Promising Preliminary Data for KRAS G12C Inhibition With Adagrasib Are Presented for CRC

Data from the KRYSTAL-1 study (NCT03785249) that were presented during the 2021 European Society for Medical Oncology Congress showed that Adagrasib (MRTX849) as a monotherapy or combined with cetuximab (Erbitux) demonstrated promising clinical activity and safety signals in heavily pretreated patients with KRAS G12C–mutated colorectal cancer (CRC).

KRSTYAL-1 is a multicohort phase 1/2 study that evaluated the KRAS G12C inhibitor adagrasib, an investigational agent that irreversibly and selectively binds KRAS G12C locking it in its inactive state. KRAS G12C is a negative predicator for the efficacy of cetuximab chemotherapy, and these tumor mutations occur in 3% to 4% of patients with CRC. Therefore, researchers hypothesized that by combining adagrasib with cetuximab would enhance the inhibition of KRAS G12C and overcome adapted feedback to improve clinical outcomes, according to Jared Weiss, MD, who presented the preliminary data of KRSTYAL-1 at ESMO.

“Maintaining continuous adagrasib exposure above the target threshold enables inhibition of KRAS-dependent signaling for the complete dosing interval and maximizes antitumor activity,” Weiss explained in his ESMO presentation.

As of the follow up on May 25, 2021, 46 patients with a median of 3 prior lines of therapy had received adagrasib monotherapy and researchers saw a response rate of 22% and a disease control rate (DCR) of 87%. At a further follow up on July 9, 2021, 32 patients were still being treated with the combination of adagrasib and cetuximab with a response rate of 43%, but with a DCR of 100%.

According to Weiss, the overall response data from the study was still too immature to determine a meaningful analysis for duration of response (DOR) and progression-free survival (PFS). However, the DOR observed in the monotherapy arm of the study was 4.2 months and PFS was 5.6 months. Data for the combination arm was not reached.

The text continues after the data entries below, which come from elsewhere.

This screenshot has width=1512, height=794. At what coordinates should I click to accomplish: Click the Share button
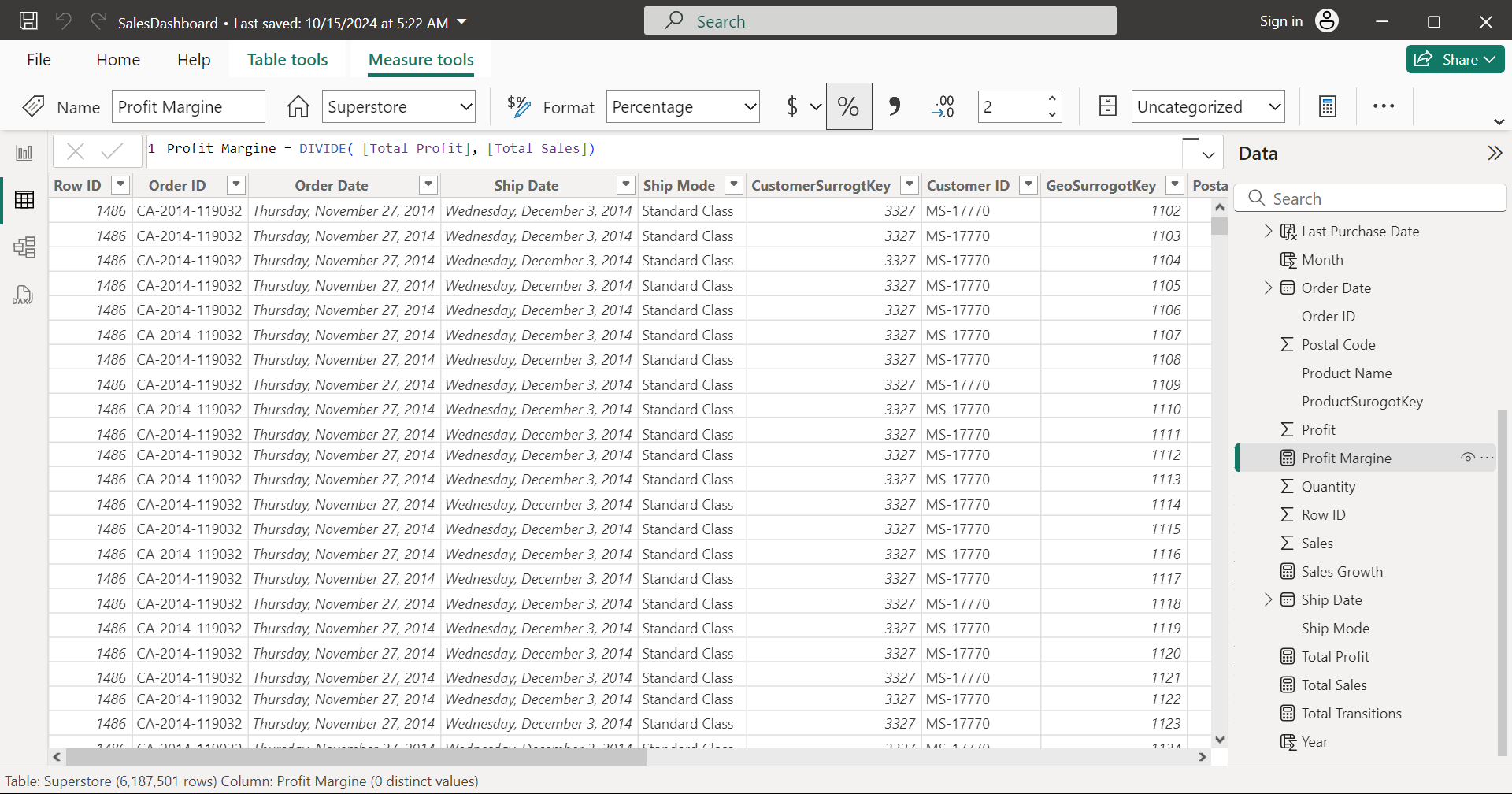(1455, 60)
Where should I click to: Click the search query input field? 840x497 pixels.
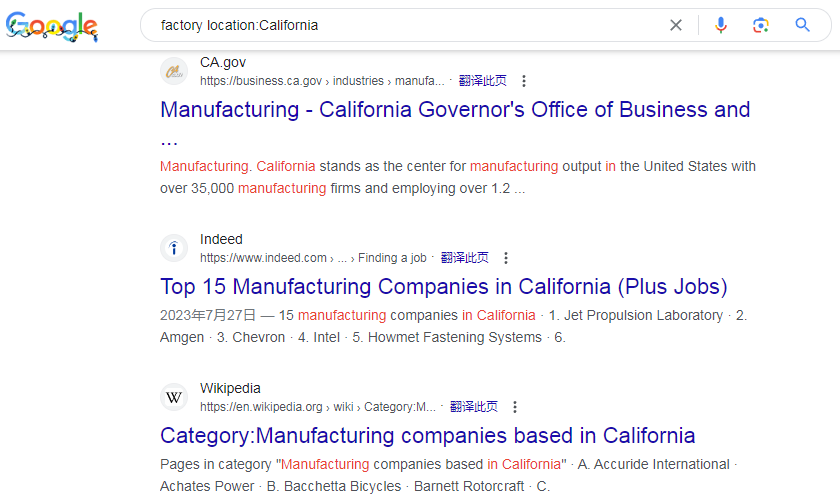click(400, 25)
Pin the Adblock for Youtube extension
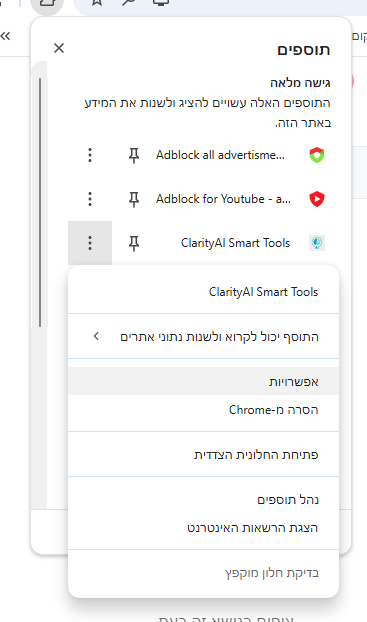 point(134,199)
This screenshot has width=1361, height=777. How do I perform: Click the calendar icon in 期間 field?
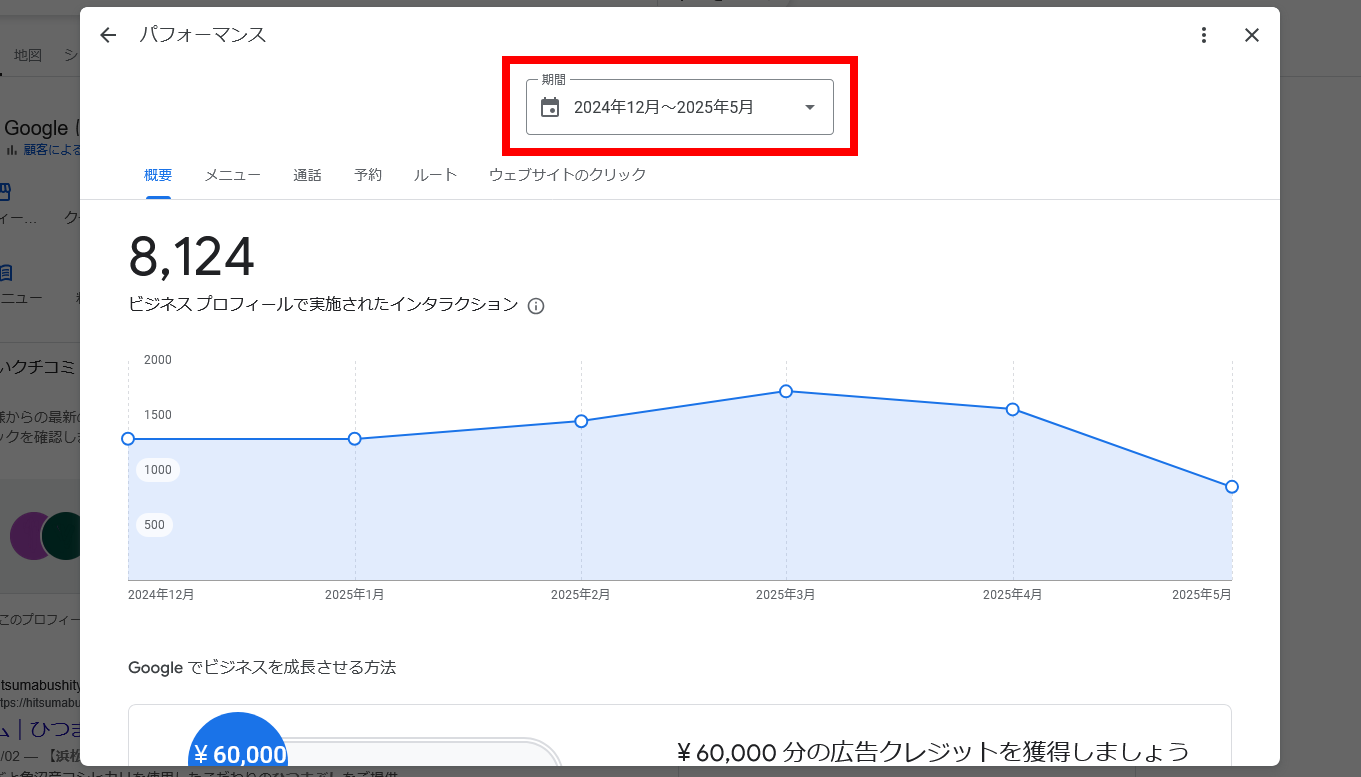point(550,107)
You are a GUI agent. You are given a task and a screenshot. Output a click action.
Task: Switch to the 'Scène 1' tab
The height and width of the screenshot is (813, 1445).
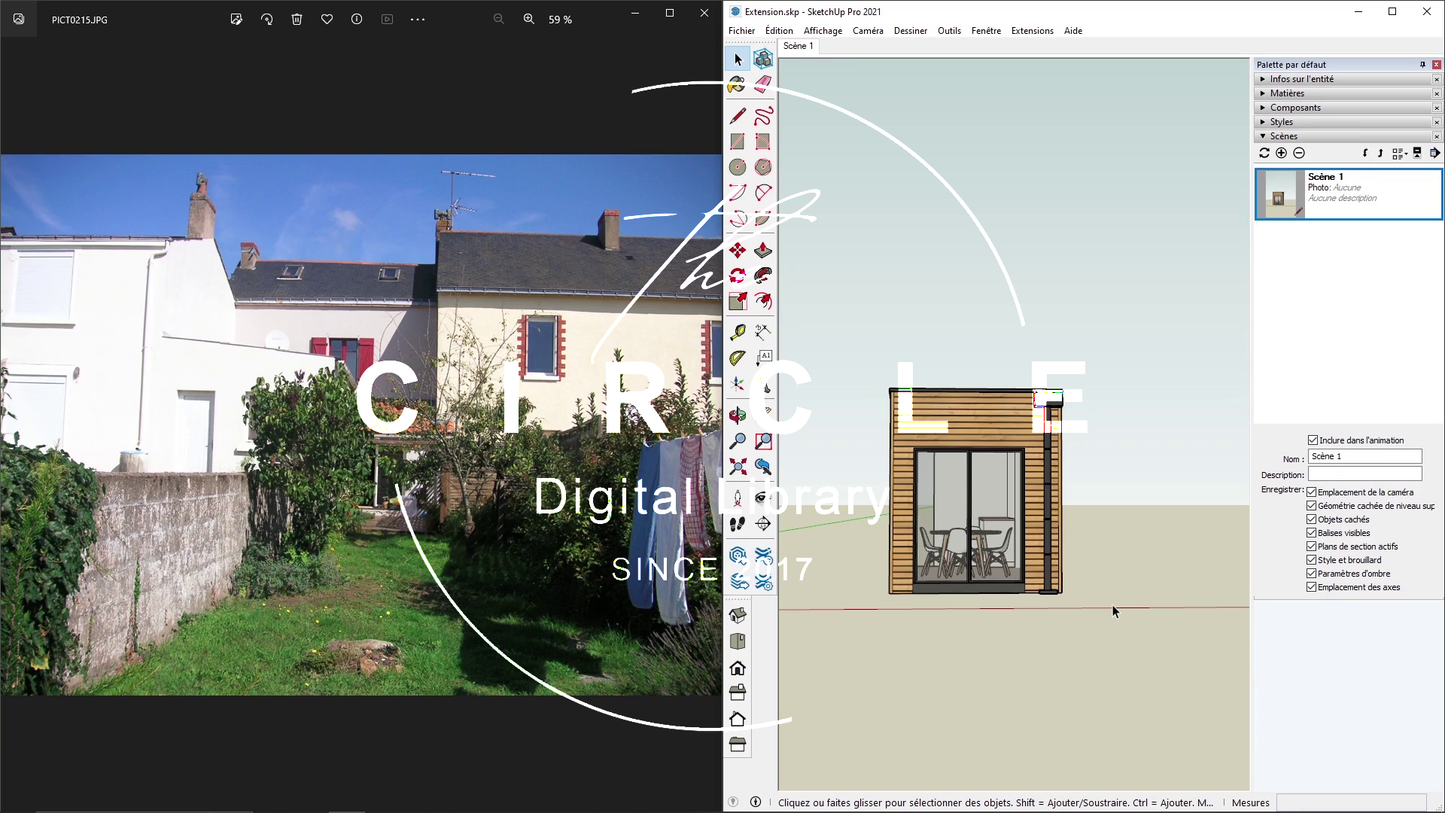[797, 46]
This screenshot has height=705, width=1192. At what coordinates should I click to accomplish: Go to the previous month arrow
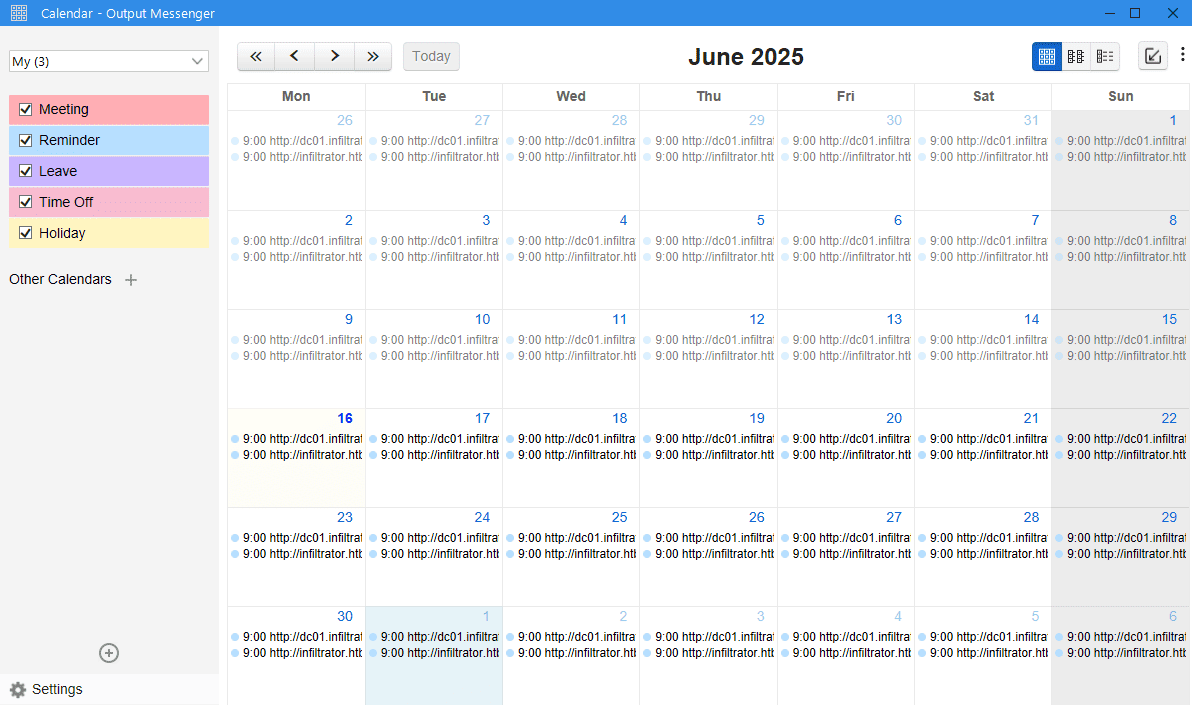tap(294, 57)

“We looked for and did not see any association between commutational status and response,” said Weiss, an associate professor of medicine in the University of North Carolina school of medicine. “Swimmers plots showed that the median time to response was 1.4 months, otherwise known as first assessment, and median [DOR] was 4.2 months, and at the time of analysis 40% of all patients remained on treatment.”

The multicohort study looked at the use of adagrasib in both patients with non–small cell lung cancer and CRC. For patients with CRC, adagrasib monotherapy was given at 600 mg twice a day in phase 1/2 of the study. In comparison, patients on the combination arm in the phase 1b portion of the trial were given 600 mg of adagrasib twice a day plus 400 mg/m² of cetuximab followed by 250 mg/m2 once a week or 500 mg/m² twice a week. End points of the trial include safety, pharmacokinetics, and clinical activity.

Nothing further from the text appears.